# Modeling Sequential Data Using Recurrent Neural Networks

# Introducing sequential data

- What makes sequences unique, compared to other types of data, is that elements in a sequence appear in a certain order and are not independent of each other.

- Typical machine learning algorithms
for supervised learning assume that the input is independent and identically distributed (IID) data,
which means that the training examples are mutually independent and have the same underlying distribution.
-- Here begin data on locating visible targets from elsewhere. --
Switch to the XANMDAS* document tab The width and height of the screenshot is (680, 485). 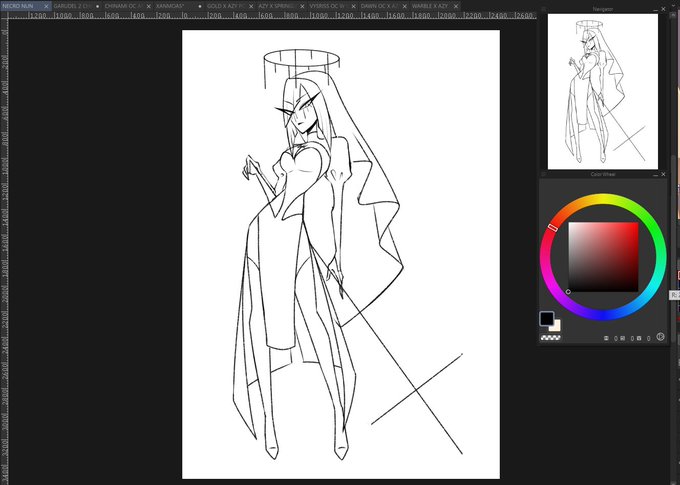coord(170,6)

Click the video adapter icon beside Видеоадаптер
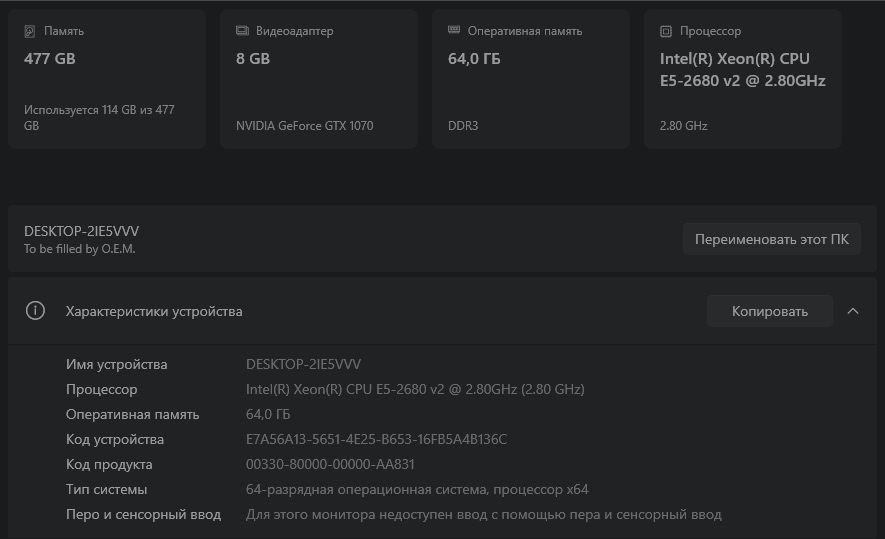point(242,31)
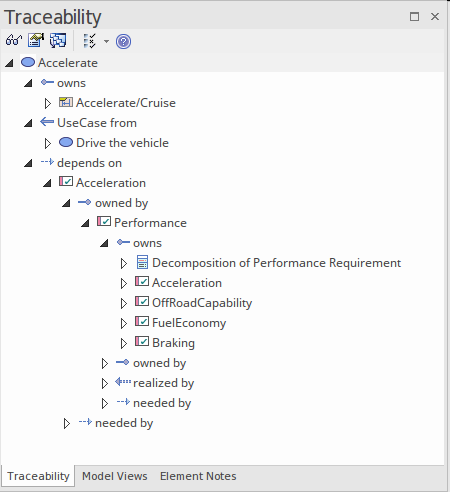Click the glasses view icon in toolbar
The height and width of the screenshot is (492, 450).
[x=13, y=41]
- For a sensible example of sequences, consider time
series data, where each example point, x(t), belongs to a particular time, t.

Sequence modeling has many fascinating applications, such as `language translation` (for example,
translating text from English to Hindi), `image captioning`, and `text generation`.
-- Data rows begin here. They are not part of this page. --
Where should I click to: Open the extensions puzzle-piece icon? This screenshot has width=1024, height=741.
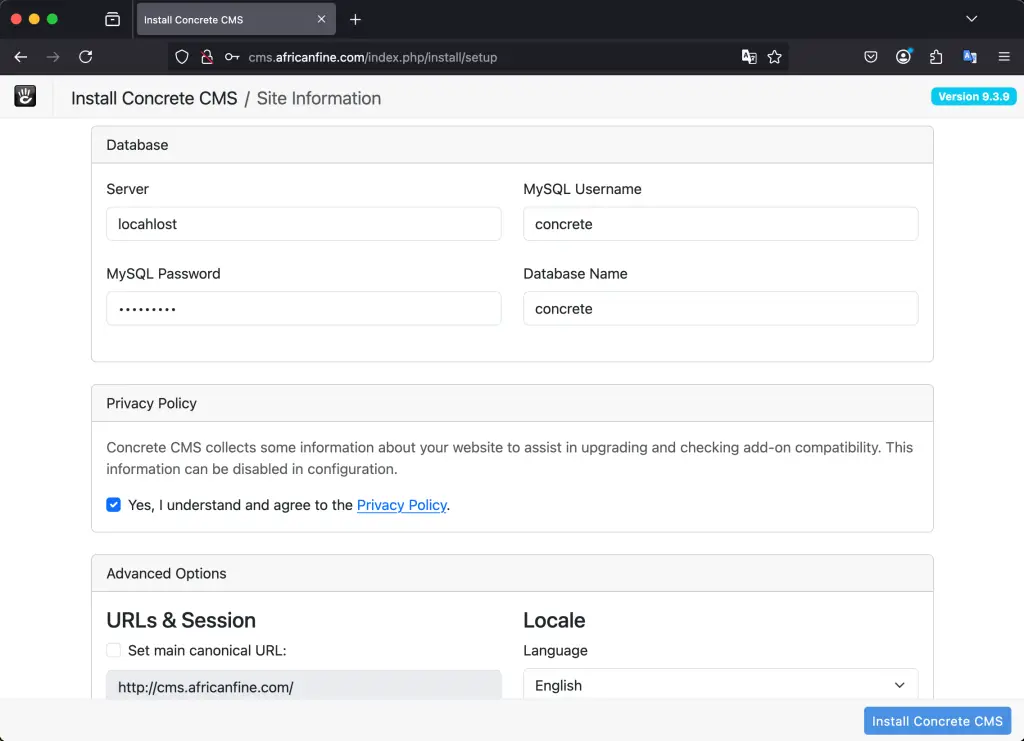(x=936, y=57)
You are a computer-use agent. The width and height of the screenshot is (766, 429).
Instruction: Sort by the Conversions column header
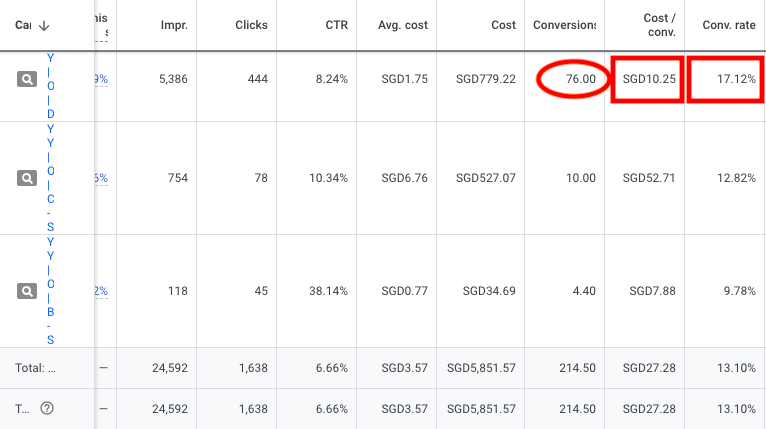coord(565,25)
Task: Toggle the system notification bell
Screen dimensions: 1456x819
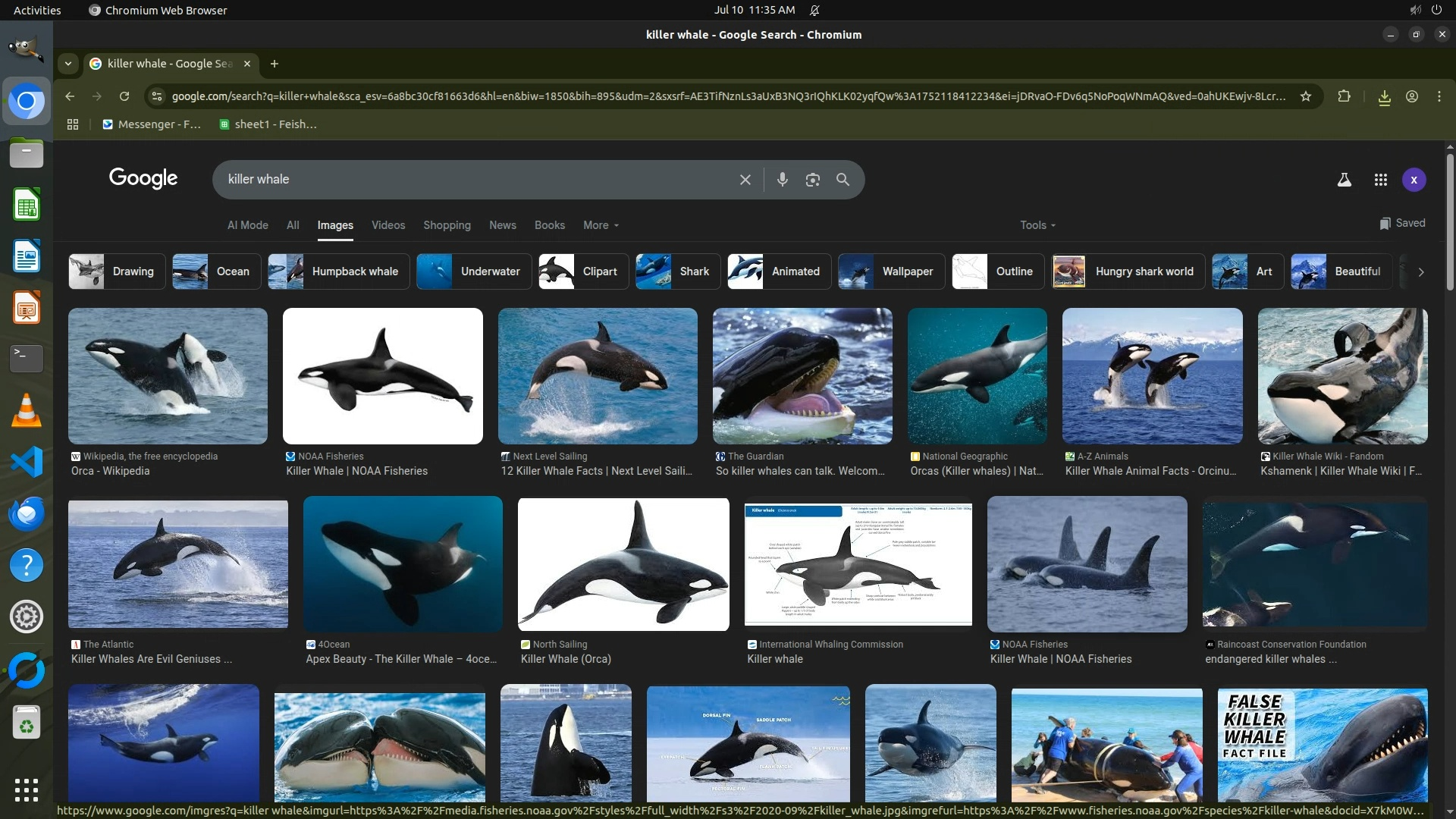Action: point(814,10)
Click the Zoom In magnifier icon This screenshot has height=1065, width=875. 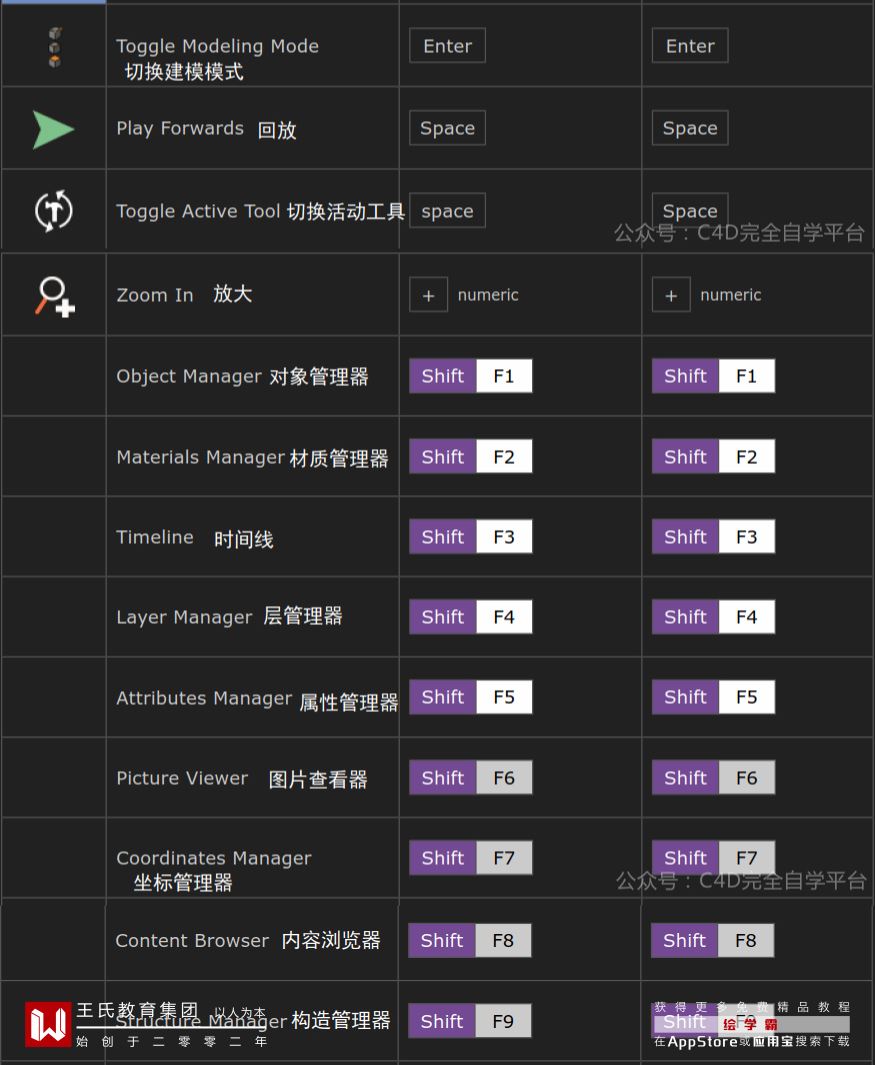click(55, 296)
### Sequential data versus time series data

- Time series data is a special type of sequential data where each example is associated with a dimension for time.
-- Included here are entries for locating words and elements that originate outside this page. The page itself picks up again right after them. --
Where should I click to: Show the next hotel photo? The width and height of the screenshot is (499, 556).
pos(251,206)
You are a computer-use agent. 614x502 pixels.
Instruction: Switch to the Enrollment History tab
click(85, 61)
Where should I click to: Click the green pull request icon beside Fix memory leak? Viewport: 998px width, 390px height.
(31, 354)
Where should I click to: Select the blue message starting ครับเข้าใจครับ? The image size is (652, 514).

- In time series data, samples are taken at successive timestamps, and therefore, the time dimension determines the order among the data points. For example, stock prices and voice or speech records are time series data.

- On the other hand, not all sequential data has the time dimension. For example, in text data or DNA
sequences, the examples are ordered, but text or DNA does not qualify as time series data.

**RNNs can also be used for time series data**

### Why RNNs?
- The standard NN models that we have covered so far, such as multilayer perceptrons (`MLPs`) and `CNNs` for image data, assume that the training examples are independent
of each other and thus do not incorporate ordering information. We can say that such models `do not have a memory of previously seen training examples`.
- For instance, the samples are passed through
the feedforward and backpropagation steps, and the weights are updated independently of the order
in which the training examples are processed.

- `RNNs`, by contrast, are designed for modeling sequences and are `capable of remembering past information and processing new events accordingly`, which is a clear advantage when working with sequence data

## The different categories of sequence modeling

If neither the input nor output data represent sequences, then we are dealing with standard data, and we could simply use a multilayer perceptron (or another classification model) to model such data.

However, `if either the input or output is a sequence`, the modeling task likely falls into one of these categories:

1. **Many-to-One**: The `input data is a sequence, but the output is a fixed-size vector or scalar, not a sequence`.
  - For example, in `sentiment analysis`, the input is text-based (for example, a movie review) and the output is a class label (for example, a label denoting whether a reviewer liked the movie).

2. **One-to-Many**: `The input data is in standard format and not a sequence, but the output is a sequence`.
  - An example of this category is `image captioning`—the input is an image and the output is an English phrase summarizing the content of that image.

3. **Many-to-Many**: `Both the input and output arrays are sequences.` This category can be further
divided based on `whether the input and output are synchronized`.
- An example of a `synchronized`
many-to-many modeling task is `video classification`, where each frame in a video is labeled.
- An example of a `delayed` many-to-many modeling task would be `translating one language into another`. For instance, an entire English sentence must be read and processed by a machine before its translation into Hindi is produced.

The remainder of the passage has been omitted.